** Opening DATASET EXTRACT block **
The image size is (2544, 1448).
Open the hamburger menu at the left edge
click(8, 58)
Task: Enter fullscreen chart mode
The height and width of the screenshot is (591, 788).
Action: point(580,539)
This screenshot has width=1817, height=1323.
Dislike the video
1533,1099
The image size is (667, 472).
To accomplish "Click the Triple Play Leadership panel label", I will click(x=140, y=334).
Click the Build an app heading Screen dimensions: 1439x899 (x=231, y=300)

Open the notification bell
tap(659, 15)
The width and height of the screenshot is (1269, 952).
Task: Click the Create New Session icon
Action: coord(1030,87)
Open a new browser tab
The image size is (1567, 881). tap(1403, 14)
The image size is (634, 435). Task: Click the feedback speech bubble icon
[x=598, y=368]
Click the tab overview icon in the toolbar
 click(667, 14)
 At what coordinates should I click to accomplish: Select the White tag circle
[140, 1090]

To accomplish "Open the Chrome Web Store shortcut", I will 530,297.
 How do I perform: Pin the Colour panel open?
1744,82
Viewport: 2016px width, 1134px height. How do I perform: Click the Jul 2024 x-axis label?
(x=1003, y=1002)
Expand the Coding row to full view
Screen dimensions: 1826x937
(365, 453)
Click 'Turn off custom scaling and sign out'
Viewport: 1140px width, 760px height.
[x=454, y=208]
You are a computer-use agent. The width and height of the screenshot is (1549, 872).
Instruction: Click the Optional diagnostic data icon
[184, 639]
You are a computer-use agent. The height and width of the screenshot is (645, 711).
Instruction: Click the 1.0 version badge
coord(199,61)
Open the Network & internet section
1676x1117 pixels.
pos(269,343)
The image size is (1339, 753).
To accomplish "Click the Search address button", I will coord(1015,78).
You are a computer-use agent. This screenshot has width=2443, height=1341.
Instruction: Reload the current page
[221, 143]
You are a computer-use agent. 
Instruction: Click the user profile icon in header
** Closing DATASET EXTRACT block **
• [AIM OF THE EXERCISE]:
Transcribe all of the data so that each line matches the source exactly.

• [RESULT OF THE TASK]:
The image size is (2544, 1448).
Open the hamburger menu at the left edge
click(8, 58)
Task: Enter fullscreen chart mode
The height and width of the screenshot is (591, 788).
Action: point(580,539)
This screenshot has width=1817, height=1323.
Dislike the video
1533,1099
The image size is (667, 472).
To accomplish "Click the Triple Play Leadership panel label", I will click(x=140, y=334).
Click the Build an app heading Screen dimensions: 1439x899 (x=231, y=300)

Open the notification bell
tap(659, 15)
The width and height of the screenshot is (1269, 952).
Task: Click the Create New Session icon
Action: coord(1030,87)
Open a new browser tab
The image size is (1567, 881). tap(1403, 14)
The image size is (634, 435). Task: Click the feedback speech bubble icon
[x=598, y=368]
Click the tab overview icon in the toolbar
 click(667, 14)
 At what coordinates should I click to accomplish: Select the White tag circle
[140, 1090]

To accomplish "Open the Chrome Web Store shortcut", I will 530,297.
 How do I perform: Pin the Colour panel open?
1744,82
Viewport: 2016px width, 1134px height. How do I perform: Click the Jul 2024 x-axis label?
(x=1003, y=1002)
Expand the Coding row to full view
Screen dimensions: 1826x937
(365, 453)
Click 'Turn off custom scaling and sign out'
Viewport: 1140px width, 760px height.
[x=454, y=208]
You are a computer-use agent. The width and height of the screenshot is (1549, 872).
Instruction: Click the Optional diagnostic data icon
[184, 639]
You are a computer-use agent. The height and width of the screenshot is (645, 711).
Instruction: Click the 1.0 version badge
coord(199,61)
Open the Network & internet section
1676x1117 pixels.
pos(269,343)
The image size is (1339, 753).
To accomplish "Click the Search address button", I will coord(1015,78).
You are a computer-use agent. This screenshot has width=2443, height=1341.
Instruction: Reload the current page
[221, 143]
You are a computer-use agent. 
Instruction: Click the user profile icon in header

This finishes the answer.